Entre a saúde e o preconceito: o problema da obesidade e do sobrepeso no Brasil
Enviada em 16/10/2020
No livro de Franz Kafka, “A metamorfose”, o personagem Samsa era um homem querido por todas as pessoas, porém, ao se transformar em um inseto tornou-se um ser desprezível aos olhos da sociedade, destacando, assim, que a aparência é mais valiosa que o ser humano em si. Fora da ficção, o contexto de Samsa apresenta aspectos semelhantes na atualidade brasileira, uma vez que a gordofobia ainda é um problema social. Dessa forma, é nítido que, para combater esse cenário, a falta de empatia dos cidadãos e a influência midiática merecem ser avaliadas.
Primeiramente, cabe destacar o comportamento superficial da pessoas. De acordo com o filósofo Norberto Bobbio, a dignidade humana é uma qualidade intrínseca ao homem, capaz de lhe dar direito e respeito na sociedade.

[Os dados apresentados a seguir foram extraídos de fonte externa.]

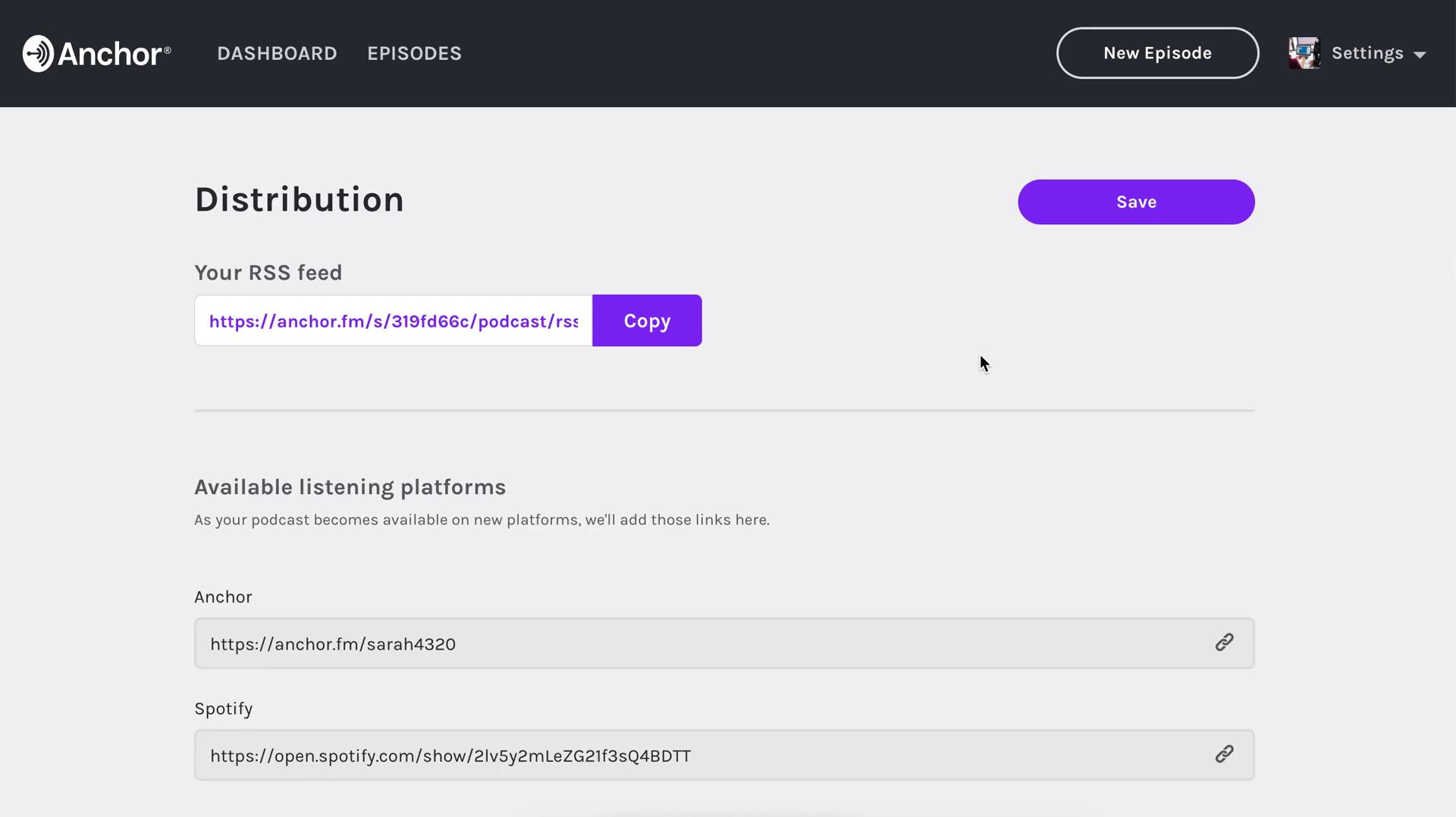Viewport: 1456px width, 817px height.
Task: Go to the Dashboard page
Action: (277, 53)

Todavia, os cidadãos que têm sobrepeso, além de serem prejudicados na saúde, também enfrentam o preconceito por não estarem no padrão estipulado pela sociedade, o que fere os direitos constitucional.

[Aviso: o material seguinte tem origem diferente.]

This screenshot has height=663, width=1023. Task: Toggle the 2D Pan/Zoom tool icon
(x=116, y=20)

Outrossim, deve-se apontar que a influência da mídia proporciona o modo de viver das pessoas. Para o sociólogo Pierre Bourdieu, o que foi criado para ser instrumento de democracia não deve ser convertida em mecanismo de opressão. Nessa perspectiva, pode-se observar que a propaganda midiática, em vez de promover debates que elevem o nível de informação para a população, consolida com problema ao passar propagandas de como um corpo perfeito deve ser, como por exemplo, os desfiles de moda. Assim é inadmissível os meios de comunicação fomentam a pratica de gordofobia.
Portanto, é mister combater o preconceito no social, para que isso ocorra, o Ministério da Saúde, por meio de verbas governamentais, deve organizar palestras televisivas, com o objetivo de informar dos benefícios de uma alimentação balanceada e de de como o assédio moral prejudica as vítimas do sobrepeso. Tais palestras, tem de ser passadas nas escolas públicas, para que as pessoas sejam educadas em não ferir os direitos humanos. Desse modo, o preconceito à gordofobia não imperará mais no Brasil e o personagem de Kafka, não terá semelhanças com o País.